Kidney Tertiary Lymphoid Tissues and Poor Immunosuppressive Response in IgA Nephropathy

Abstract

Introduction: Ectopic lymphoid structures termed as tertiary lymphoid tissues (TLTs) are observed in certain kidney diseases, including IgA nephropathy (IgAN); however, clinical relevance of TLTs remains unclear.

Methods: This prospective cohort study included 845 Chinese patients with IgAN with proteinuria ≥ 1 g/d despite 3 months of optimized supportive care with renin-angiotensin system inhibitors. Patients received immunosuppression for a median of 22 months. Kidney interstitial TLTs, defined as lymphocyte aggregates, were counted using immunochemistry and staged by the absence (stage I) or presence of follicular dendritic cells (FDCs) (stage II) or germinal centers (GCs) (stage III). The outcome was response to immunosuppression, defined as no remission with up to 12 months of immunosuppression.

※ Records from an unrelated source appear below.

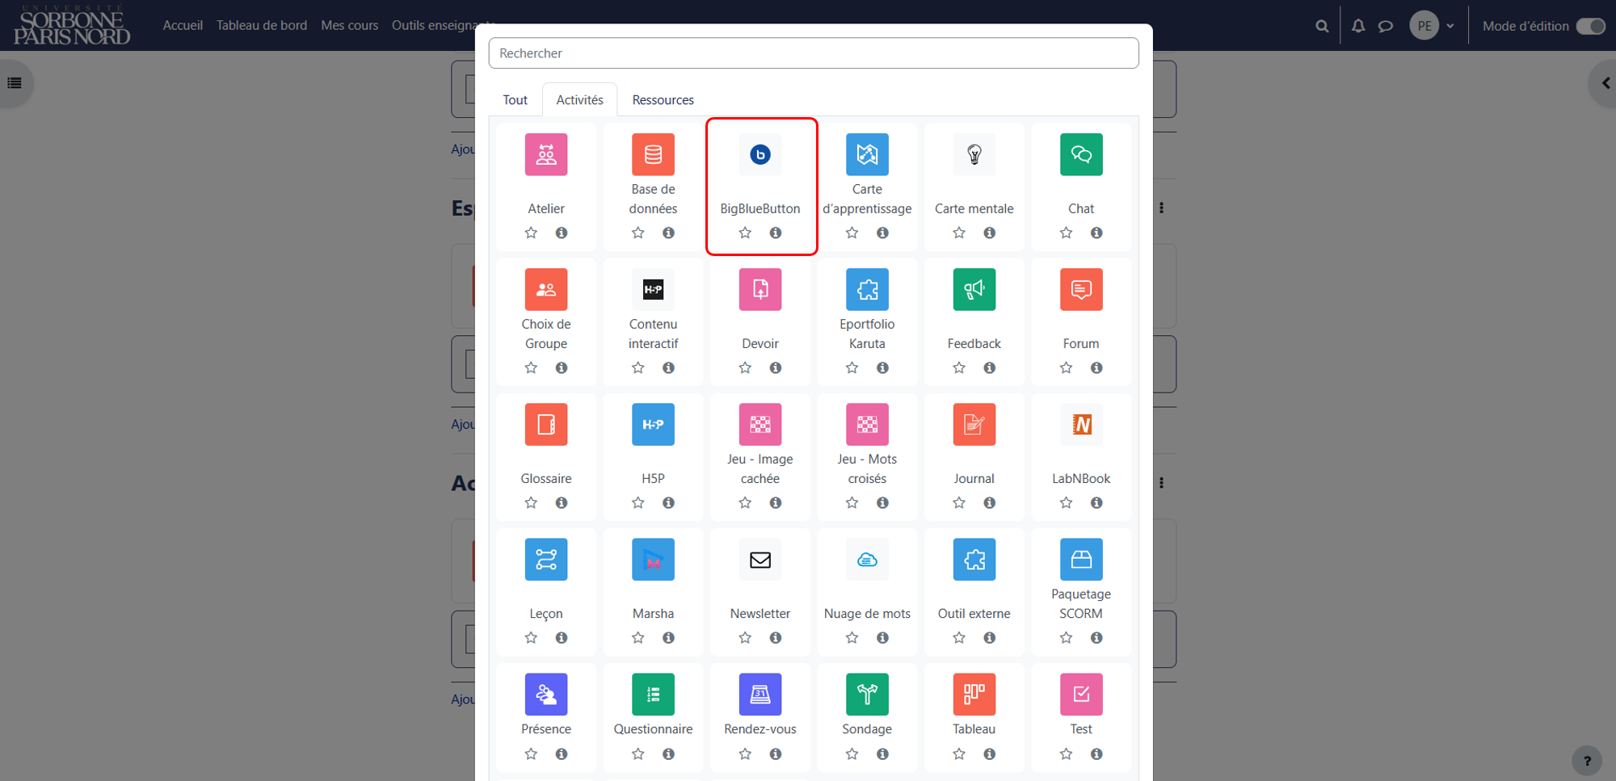This screenshot has width=1616, height=781.
Task: Star the Feedback activity as favourite
Action: coord(959,367)
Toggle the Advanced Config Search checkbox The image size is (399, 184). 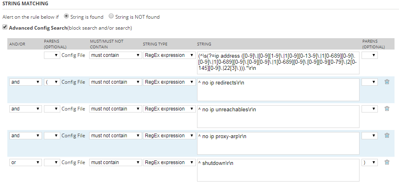click(x=5, y=28)
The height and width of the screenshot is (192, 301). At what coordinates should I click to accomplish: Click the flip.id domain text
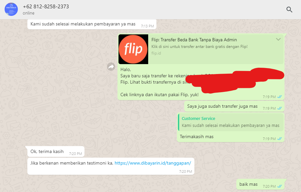click(x=156, y=53)
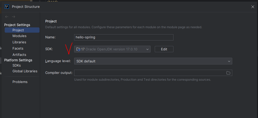Open Global Libraries settings
This screenshot has height=118, width=258.
25,71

Results: Kidney interstitial TLTs were present in 429 of 845 patients with IgAN (50.8%), of whom 72 of 429 (16.8%) had TLTs at advanced stages (stage II or III). Compared with patients without TLTs, both the presence and stage of TLTs were associated with significantly increased risk of poor response to immunosuppression, with an adjusted odds ratio (95% confidence interval [CI]) of 3.07 (2.16-4.37), 2.97 (2.05-4.28), and 6.25 (3.39-11.53) in those with TLTs at any stage, stage I, and advanced stage, respectively. This grade association remained consistent across all prespecified subgroups. The stage and number of TLTs predicted poor response to immunosuppression with an area under receiver operating characteristic curve (AUC) of 0.81 (95% CI: 0.75-0.87). The AUC increased to 0.90 (95% CI: 0.87-0.94) when we combined TLTs with the clinical and glomerular macrophage data at biopsy.

Conclusion: The presence of interstitial TLTs at diagnosis was associated with poor response to immunosuppression in IgAN.

Keywords: IgA nephropathy; immunosuppression; response; tertiary lymphoid tissues.

Graphical abstract

Figure 1

Flowchart of enrollment and exclusion of the study cohorts. AKI, acute kidney injury; eGFR, estimated glomerular filtration rate; GN, glomerulonephritis; IgAN, IgA nephropathy; RASi, renin-angiotensin system inhibitor.

Figure 2

Characteristics of tertiary lymphoid tissues in kidney from patients with IgAN. An overview of PAS-stained kidney tissues from a patient with IgAN revealing multiple lymphocyte infiltrates, as indicated by the (a) boxed areas, which were predominantly located under (b) the kidney capsule, (c) periglomerular region, or (d) surrounding blood vessels, and (e–g) were further confirmed as tertiary lymphoid tissues by CD3 and (h–j) CD20 immunohistochemistry staining. PAS, periodic acid-Schiff.

Figure 3

Representative photos of tertiary lymphoid tissues in renal tubulointerstitium in patients with IgA nephropathy. The stages of tertiary lymphoid tissues were determined by the expression patterns of CD3, CD20, CD21, and Ki67 using immunochemistry staining in sequential sections.

Figure 4

Maturation of kidney tertiary lymphoid tissues (TLT) and association with poor response to immunosuppressive therapy in IgA nephropathy. Schematic representation of kidney TLT maturation and its association with treatment response in patients with IgA nephropathy. The left panel shows morphological features of stage I (immature lymphocyte aggregates), stage II (organized aggregates with follicular dendritic cells), and stage III (advanced structures containing germinal center B cells). The right upper panel illustrates different types of immunosuppressive strategies administered to patients with IgA nephropathy. The right middle panel summarizes the proportion of patients responding to immunosuppressive therapy according to TLT stage (no TLT, stage I, advanced stage II and III). The lower right panel shows the adjusted odds ratio (95% confidence interval) for poor response across TLT stages. (Figure created with biorender.com).